Given an expanded toolset, budget and scope, Cameron met and surpassed expectations again, like he's done in every movie he's worked on apart from True Lies, which was really only an action comedy, albeit an expansive one. The word 'revolution' is bandied about in the film press whenever his name is mentioned, whether it's recreating a 700-metre long passenger liner from the early 20th century (backwards) or a faraway world of blue aliens.

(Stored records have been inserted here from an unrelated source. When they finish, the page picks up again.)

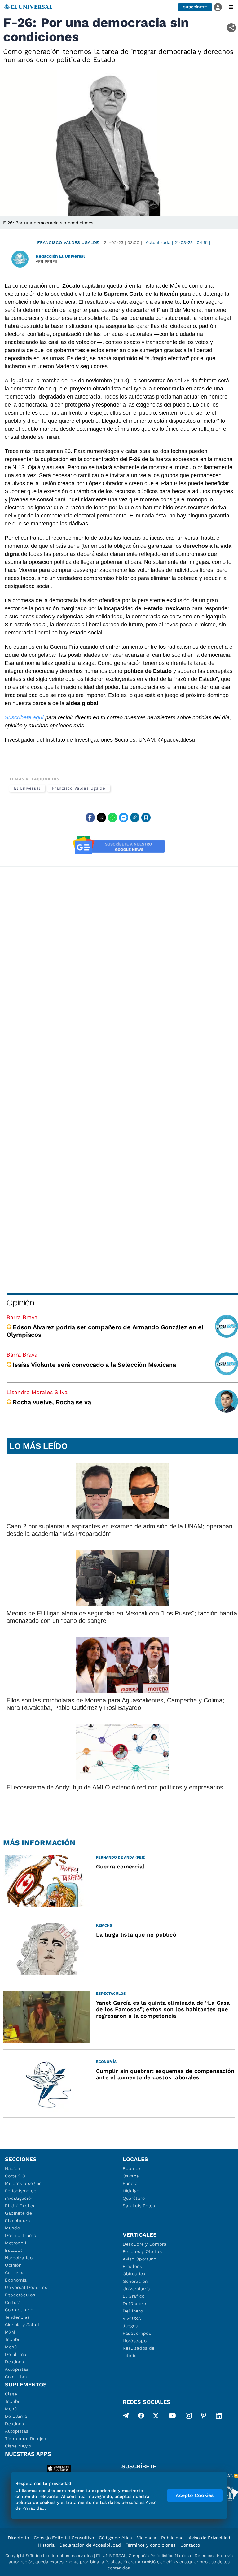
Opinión (20, 1302)
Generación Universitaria (136, 2285)
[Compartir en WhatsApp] (112, 817)
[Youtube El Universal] (172, 2417)
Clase (11, 2393)
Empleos (132, 2266)
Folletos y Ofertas (142, 2251)
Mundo (12, 2227)
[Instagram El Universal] (189, 2417)
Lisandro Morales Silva (37, 1392)
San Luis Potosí (139, 2205)
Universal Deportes (26, 2287)
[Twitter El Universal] (156, 2417)
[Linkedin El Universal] (219, 2417)
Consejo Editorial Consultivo (64, 2537)
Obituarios (134, 2273)
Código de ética (115, 2537)
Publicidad (172, 2537)
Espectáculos (20, 2294)
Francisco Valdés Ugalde (68, 242)
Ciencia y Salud (22, 2324)
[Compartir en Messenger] (123, 817)
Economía (16, 2279)
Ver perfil (47, 261)
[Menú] (231, 7)
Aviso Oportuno (139, 2258)
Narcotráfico (19, 2257)
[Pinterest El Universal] (204, 2417)
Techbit (13, 2339)
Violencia (146, 2537)
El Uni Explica (20, 2205)
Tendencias (17, 2317)
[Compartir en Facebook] (90, 817)
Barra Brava (22, 1317)
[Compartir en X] (101, 817)
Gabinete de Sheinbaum (18, 2217)
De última (15, 2354)
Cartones (15, 2272)
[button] (195, 7)
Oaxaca (131, 2175)
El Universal (27, 788)
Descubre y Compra (145, 2244)
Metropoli (15, 2242)
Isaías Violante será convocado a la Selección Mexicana (94, 1364)
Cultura (13, 2302)
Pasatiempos (137, 2333)
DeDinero (133, 2310)
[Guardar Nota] (146, 817)
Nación (12, 2168)
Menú (11, 2346)
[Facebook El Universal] (141, 2417)
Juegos (130, 2325)
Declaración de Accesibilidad (90, 2545)
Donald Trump (20, 2235)
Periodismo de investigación (21, 2194)
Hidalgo (131, 2190)
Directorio (18, 2537)
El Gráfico (134, 2296)
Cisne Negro (18, 2445)
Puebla (130, 2183)
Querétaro (134, 2198)
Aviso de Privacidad (209, 2537)
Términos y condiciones (150, 2545)
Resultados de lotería (139, 2352)
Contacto (190, 2545)
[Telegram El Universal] (126, 2417)
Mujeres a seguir (23, 2183)
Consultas (16, 2376)
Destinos (14, 2361)
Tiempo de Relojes (25, 2438)
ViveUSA (132, 2318)
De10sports (135, 2303)
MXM (10, 2332)
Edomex (132, 2168)
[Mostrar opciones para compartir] (231, 27)
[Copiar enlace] (134, 817)
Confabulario (19, 2309)
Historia (46, 2545)
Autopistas (17, 2369)
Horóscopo (135, 2340)
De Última (16, 2416)
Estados (14, 2250)
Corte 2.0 (15, 2175)
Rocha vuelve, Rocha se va (52, 1402)
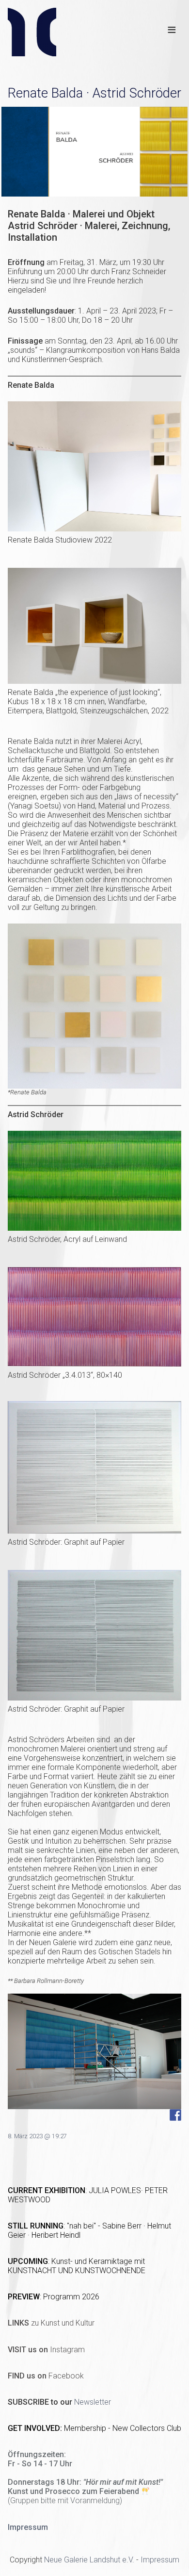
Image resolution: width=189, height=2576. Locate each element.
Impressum (160, 2559)
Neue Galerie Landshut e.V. (89, 2559)
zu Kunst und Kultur (51, 2323)
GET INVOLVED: (36, 2428)
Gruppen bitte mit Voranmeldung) (66, 2500)
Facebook (46, 2375)
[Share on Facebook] (175, 2115)
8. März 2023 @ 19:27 (37, 2136)
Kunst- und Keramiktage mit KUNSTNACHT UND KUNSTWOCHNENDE (76, 2266)
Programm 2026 (71, 2296)
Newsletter (92, 2402)
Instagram (46, 2349)
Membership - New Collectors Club (122, 2428)
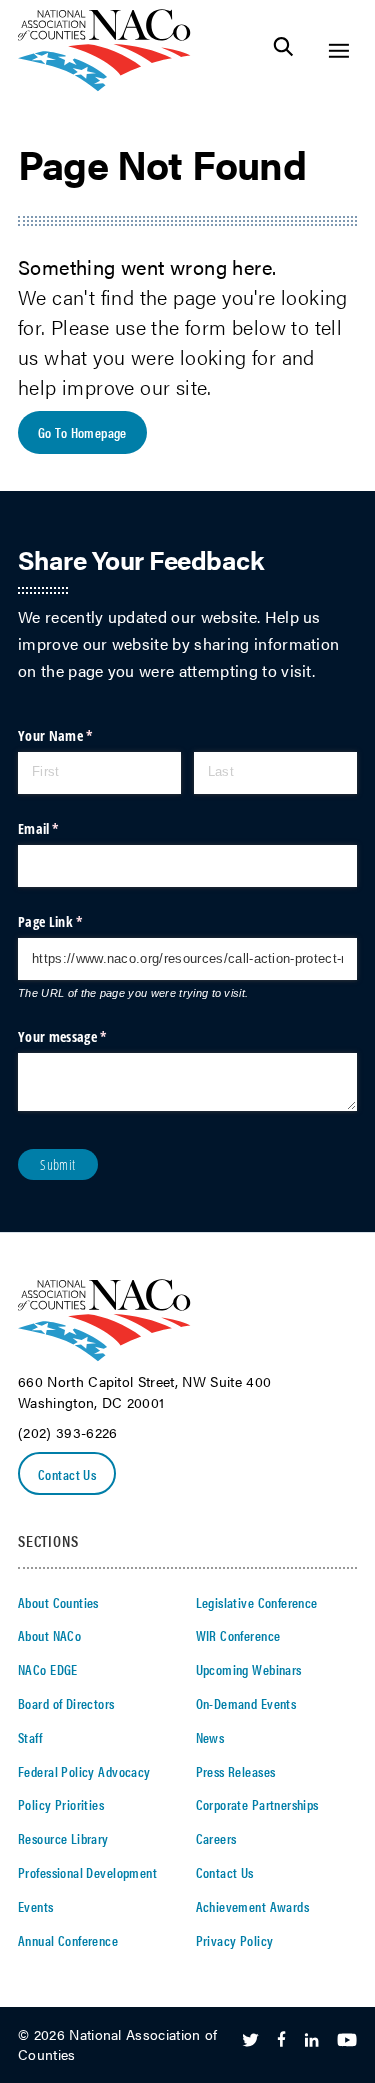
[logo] (104, 85)
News (210, 1737)
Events (36, 1906)
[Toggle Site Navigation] (338, 50)
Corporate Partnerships (257, 1804)
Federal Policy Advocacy (84, 1771)
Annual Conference (68, 1940)
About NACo (49, 1635)
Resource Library (63, 1838)
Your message (87, 1036)
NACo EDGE (48, 1669)
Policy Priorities (61, 1804)
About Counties (58, 1602)
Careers (216, 1838)
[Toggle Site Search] (283, 50)
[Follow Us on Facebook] (281, 2041)
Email (63, 828)
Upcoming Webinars (249, 1669)
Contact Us (67, 1474)
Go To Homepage (82, 432)
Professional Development (87, 1872)
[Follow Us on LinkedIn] (311, 2041)
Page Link (75, 921)
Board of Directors (66, 1703)
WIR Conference (238, 1635)
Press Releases (236, 1771)
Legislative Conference (257, 1602)
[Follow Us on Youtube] (347, 2041)
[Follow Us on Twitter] (250, 2041)
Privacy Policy (235, 1940)
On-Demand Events (246, 1703)
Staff (30, 1737)
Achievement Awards (253, 1906)
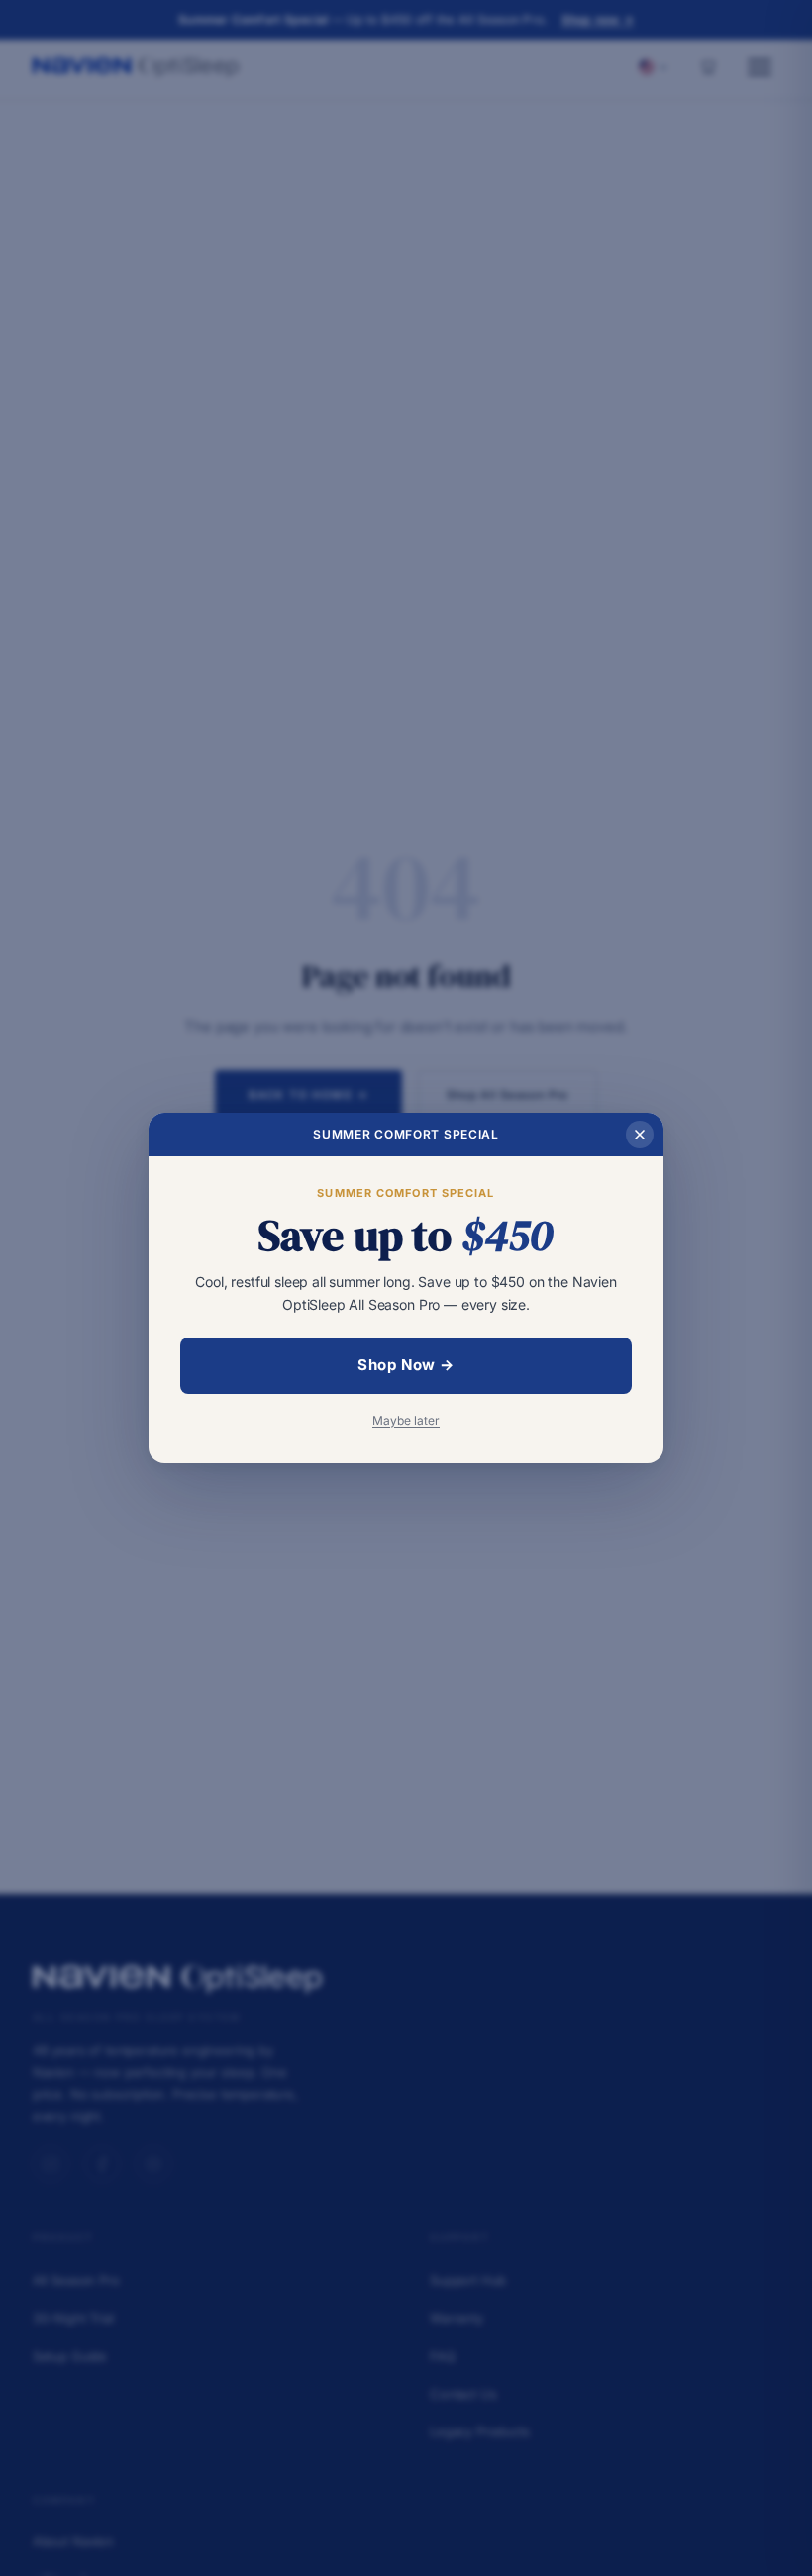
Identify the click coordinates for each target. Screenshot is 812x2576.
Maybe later (406, 1420)
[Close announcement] (640, 1134)
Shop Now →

In the second part of the Connor family's trials and tribulations it was CGI, a technology so passé nowadays it's just another filmmaking tool like sound or colour. Two scenes in particular stand out in our collective memory, that of the T1000 (Patrick) emerging from the inferno of the truck after John's (Furlong) managed to escape it with the T800's (Schwarzenegger) help. The other is when the T1000 crashes his head through the helicopter window and pours himself, like a jar of mercury, into the passenger seat.

Along with a dozen other endlessly replayable moments like Sarah's (Hamitlon) dream of the nuclear attack on LA, it's a very fondly remembered film, so it's a surprise to realise the story's essentially a redux of the original. Whereas John once sent his closest lieutenant Kyle Reese back in time to battle a T800 Skynet had sent back to kill his mother before he could be born, this time he sends a captured and reprogrammed T800 back to protect his teenage delinquent self when Skynet send back a new model, the more svelte, liquid metal T1000.

After the events of the first movie, Sarah is now an urban commando, having spent most of John's life on the run before the law caught up with her, took John away and put her in an institution. When the T800 makes itself known to John, he takes it to rescue his mother and stop the seemingly-unstoppable T1000 in its tracks.

You'll have so much fun reveling in the unabashed testosterone of Cameron's romp you won't have a minute to consider any shortcomings in the originality of the story.